Primary and Secondary Trauma

What makes PTSD a particularly persistent and pernicious variety of disturbance is the occurrence, at the time of its acquisition trauma, of significant physical and/or emotional pain. Such pain, in association with the other perceptual stimuli, thoughts, and feelings one experiences at the time, constitutes the "primary" traumatic incident. The composite memory of the primary incident, therefore, contains not only the dominant audio/visual impressions of that moment, but also one's mind­set (motives, purposes, intentions) and visceral (emotional and somatic) reactions. Thus, whenever one subsequently encounters a "restimulator" ­­ any present­time sensory, perceptual, cognitive, or emotive stimulus similar to one of those contained in the memory of an earlier trauma ­­ one is likely to be consciously or unconsciously "reminded" of and, therefore, to re­activate its associated pain or upset. It is this subsequent painful reminder, the involuntary "restimulation" of the primary trauma, that constitutes the painful secondary experience we recognize as PTSD (Foa, 1989).

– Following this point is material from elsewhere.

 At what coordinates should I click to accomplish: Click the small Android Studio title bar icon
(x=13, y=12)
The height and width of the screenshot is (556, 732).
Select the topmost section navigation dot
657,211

In the Pavlovian model, the occurrence of the restimulator (trigger stimulus) equates to the ringing of the bell; the stress reaction itself equates to salivation. The mechanism is almost indefinitely extendible by association. Once the dog has been conditioned to salivate to the ringing of the bell, for example, the bell may be paired with a new perceptual stimulus ­­ say, the flashing of a light ­­ so that the dog will then salivate to the light as well as to the bell. If one next flashes the light and pulls the dog's tail, the dog will learn to salivate when his tail is pulled (Hilgard, 1962). By sequencing stimuli so as to create a "conditioned response chain" in this manner, we expand the domain of stimuli that will elicit the salivation response.

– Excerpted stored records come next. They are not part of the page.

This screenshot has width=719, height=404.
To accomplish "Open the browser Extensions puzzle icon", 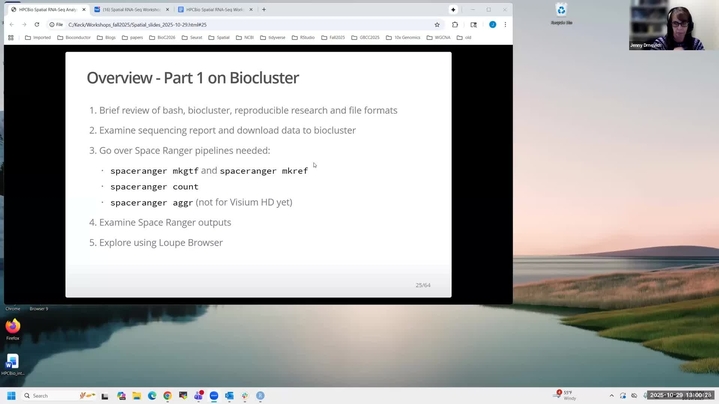I will [455, 24].
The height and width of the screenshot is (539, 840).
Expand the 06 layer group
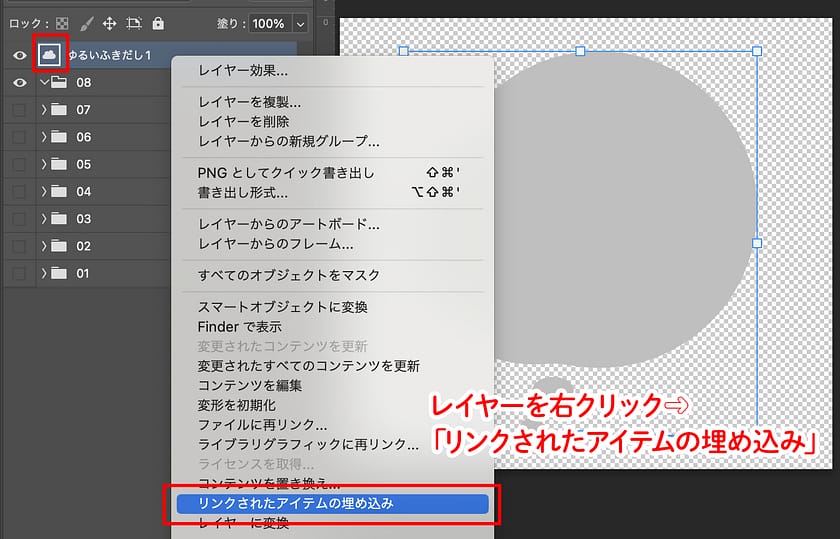point(44,137)
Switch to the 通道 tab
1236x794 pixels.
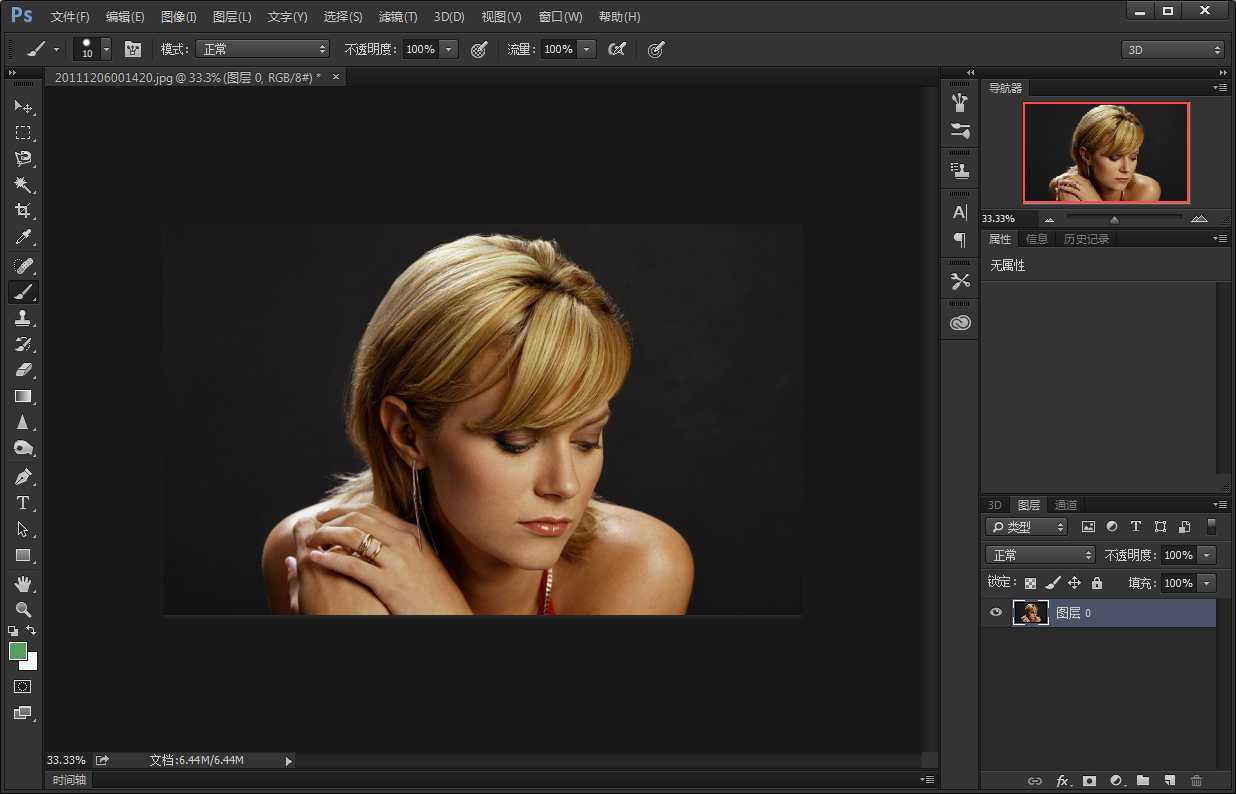click(1066, 505)
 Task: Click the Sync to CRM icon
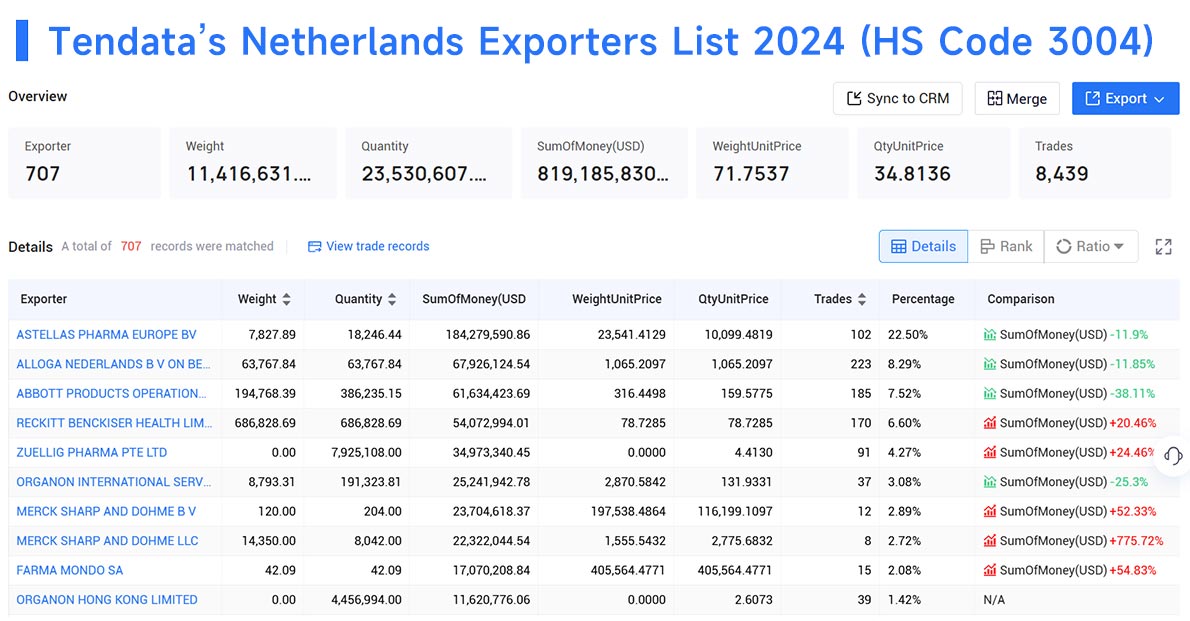coord(856,98)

This process may be illustrated by the following common example: A veteran originally injured in an artillery attack (the primary trauma) will often tend to be restimulated, even years later, by such things as smoke and loud noises. So it's no surprise when he panics, post­war, in response to fireworks. However, should he happen to be triggered into a full­blown panic reaction by a fireworks display while eating fried chicken one day at a picnic in the park, he is likely thereafter, as strange as it seems, to get panicky around fried chicken (whether he flashes back to the park at the time or not). In such a circumstance, fried chicken gets added to the domain of toxic secondary restimulators of his war experience, and the "picnic in the park" incident acquires

secondary trauma status and is itself subject to later restimulation. If, for instance, fried chicken subsequently gets (or previously had gotten) associated with his mother­in­law (who prepares it for his every visit), his contact with her also becomes subject to PTSD toxicity by association. The dynamic effect of such repeated reactions over a period of time is a gradual increase in the client's toxic secondary reactions. This, in turn, produces a corresponding reduction of his day­to­day rationality and an inability both to comprehend and to break out of his increasingly volatile reactive pattern (see Hayman et al, 1987).

The more reactions one experiences, the more new toxic secondary stimuli develop. The more new toxic stimuli there are, the more reactions one has, which suggests that those experiencing PTSD would eventually come to spend most of their time with their attention riveted painfully on past trauma. In point of fact, that does happen. The longer and more complex the chains or sequences of secondary incidents become over time, however, the less likely one is to flash all the way back to the primary trauma. This is why so many PTSD clients who appear to succeed in getting their attention off their primary traumata nevertheless withdraw from many of the life activities they previously enjoyed. Because they flash back to "the big one" a lot less, their PTSD cases are presumed to have abated. In reality such clients are in worse shape overall because a lot of little things in their traumatic incident networks (all the secondary restimulators or "cues" they picked up in the years following their primary traumata) bother them much more than they did in the past (Gerbode, 1989).